His pizza is well deserved.


----------



## Pro Tour Punditry (18 Sep 2014)

Despite think he's a complete tit, that was some ride. Well done Jens (you former doper)


----------



## StuAff (18 Sep 2014)

Yay! I'll be congratulating him in person on Saturday morning.


----------



## davester65 (18 Sep 2014)

Congrats to you Jens, great ride.......that should certainly shake the tree.........i'm now looking forward to SirBW, FC & TM all having a crack at beating the new record sometime soon. I have a sneaky feeling Boardmans annulled 56.375km may even get surpassed.......watch this space :-)


----------



## Pedrosanchezo (18 Sep 2014)

Is it true that the track had to go to an altitude training camp before Jensie started the hour record and that when Jensie falls off the tarmac gets road rash? 

Brilliant ride by the big man. Bring on the other 3................Wiggins, Spartacus and Martin.


----------



## StuAff (18 Sep 2014)

I was slightly disappointed he took 60 minutes to do the hour. And he didn't lap himself either.


----------



## Pedrosanchezo (18 Sep 2014)

StuAff said:


> I was slightly disappointed he took 60 minutes to do the hour. And he didn't lap himself either.


Exactly, i had been reassured that Jensie could actually do the hour in UNDER an hour!!


----------



## Keith Oates (19 Sep 2014)

I couldn't see it out here but that was an impressive way to end your cycling career, well done to him!!!!!!!!!!!!!!!!!!!!!!!!!!!!!!!!


----------



## John Ponting (19 Sep 2014)

I didn't get to see any of it but great record. Does this mean my Francesco Moser track mitts are now obsolete?


----------



## dan_bo (19 Sep 2014)

Marmion said:


> Despite think he's a complete tit, that was some ride. Well done Jens (you former doper)


Whys that? Interested.


----------



## ColinJ (19 Sep 2014)

I was doing the Cragg Vale descent this afternoon and glanced down at my GPS and saw that I was only doing 51.1 kph _downhill_, which put JV's record in perspective!

Working data:

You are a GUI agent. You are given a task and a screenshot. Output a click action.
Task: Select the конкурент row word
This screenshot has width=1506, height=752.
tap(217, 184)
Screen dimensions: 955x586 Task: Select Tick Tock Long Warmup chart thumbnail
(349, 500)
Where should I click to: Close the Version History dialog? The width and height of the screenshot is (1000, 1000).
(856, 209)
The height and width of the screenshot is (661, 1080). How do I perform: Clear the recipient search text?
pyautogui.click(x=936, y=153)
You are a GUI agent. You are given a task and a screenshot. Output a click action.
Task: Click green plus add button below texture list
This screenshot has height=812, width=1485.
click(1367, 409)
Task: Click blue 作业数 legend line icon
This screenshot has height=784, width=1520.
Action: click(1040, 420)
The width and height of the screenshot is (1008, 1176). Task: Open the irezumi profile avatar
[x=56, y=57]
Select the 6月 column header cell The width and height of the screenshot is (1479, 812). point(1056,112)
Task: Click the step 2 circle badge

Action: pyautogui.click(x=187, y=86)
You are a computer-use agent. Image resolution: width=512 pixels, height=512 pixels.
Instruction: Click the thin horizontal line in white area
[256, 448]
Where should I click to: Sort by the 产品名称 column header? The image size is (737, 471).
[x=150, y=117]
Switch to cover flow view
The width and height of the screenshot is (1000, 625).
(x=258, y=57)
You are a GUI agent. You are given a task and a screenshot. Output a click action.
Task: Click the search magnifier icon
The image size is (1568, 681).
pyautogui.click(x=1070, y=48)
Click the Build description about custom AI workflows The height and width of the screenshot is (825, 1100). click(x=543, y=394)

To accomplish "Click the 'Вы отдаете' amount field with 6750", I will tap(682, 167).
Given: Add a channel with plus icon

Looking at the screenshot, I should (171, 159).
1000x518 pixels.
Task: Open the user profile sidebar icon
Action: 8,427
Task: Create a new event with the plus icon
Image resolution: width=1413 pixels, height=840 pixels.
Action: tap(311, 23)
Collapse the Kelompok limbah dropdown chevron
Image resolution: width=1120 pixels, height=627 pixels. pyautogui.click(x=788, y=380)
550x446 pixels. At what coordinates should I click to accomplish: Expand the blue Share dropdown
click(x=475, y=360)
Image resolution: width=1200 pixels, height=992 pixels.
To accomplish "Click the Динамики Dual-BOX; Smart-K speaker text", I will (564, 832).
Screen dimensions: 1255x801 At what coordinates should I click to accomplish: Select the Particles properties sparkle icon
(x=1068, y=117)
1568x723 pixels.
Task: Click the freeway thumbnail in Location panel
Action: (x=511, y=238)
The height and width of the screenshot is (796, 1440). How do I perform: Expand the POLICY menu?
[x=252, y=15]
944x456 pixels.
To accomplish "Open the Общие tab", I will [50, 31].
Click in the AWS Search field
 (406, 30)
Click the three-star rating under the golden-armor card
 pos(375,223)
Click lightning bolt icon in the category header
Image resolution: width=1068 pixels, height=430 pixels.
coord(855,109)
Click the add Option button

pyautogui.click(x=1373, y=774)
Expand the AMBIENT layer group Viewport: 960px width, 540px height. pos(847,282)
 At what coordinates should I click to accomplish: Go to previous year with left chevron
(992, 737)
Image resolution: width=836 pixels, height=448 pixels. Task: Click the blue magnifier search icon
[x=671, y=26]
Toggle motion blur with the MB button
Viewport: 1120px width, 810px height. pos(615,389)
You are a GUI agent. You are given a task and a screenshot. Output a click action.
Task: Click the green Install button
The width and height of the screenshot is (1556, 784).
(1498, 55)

Objectives:
a) List each distinct username that appears in a post header (the lines starting with ##) of the hour-record forum thread.
b) Extract the stretch of the records from the line containing "At what coordinates should I click to accomplish: Go" through the end of the records, reproducing each line verbatim.
The records have no connection to the forum thread.

Written answers:
a)
Pro Tour Punditry
StuAff
davester65
Pedrosanchezo
Keith Oates
John Ponting
dan_bo
ColinJ

b)
 At what coordinates should I click to accomplish: Go to previous year with left chevron
(992, 737)
Image resolution: width=836 pixels, height=448 pixels. Task: Click the blue magnifier search icon
[x=671, y=26]
Toggle motion blur with the MB button
Viewport: 1120px width, 810px height. pos(615,389)
You are a GUI agent. You are given a task and a screenshot. Output a click action.
Task: Click the green Install button
The width and height of the screenshot is (1556, 784).
(1498, 55)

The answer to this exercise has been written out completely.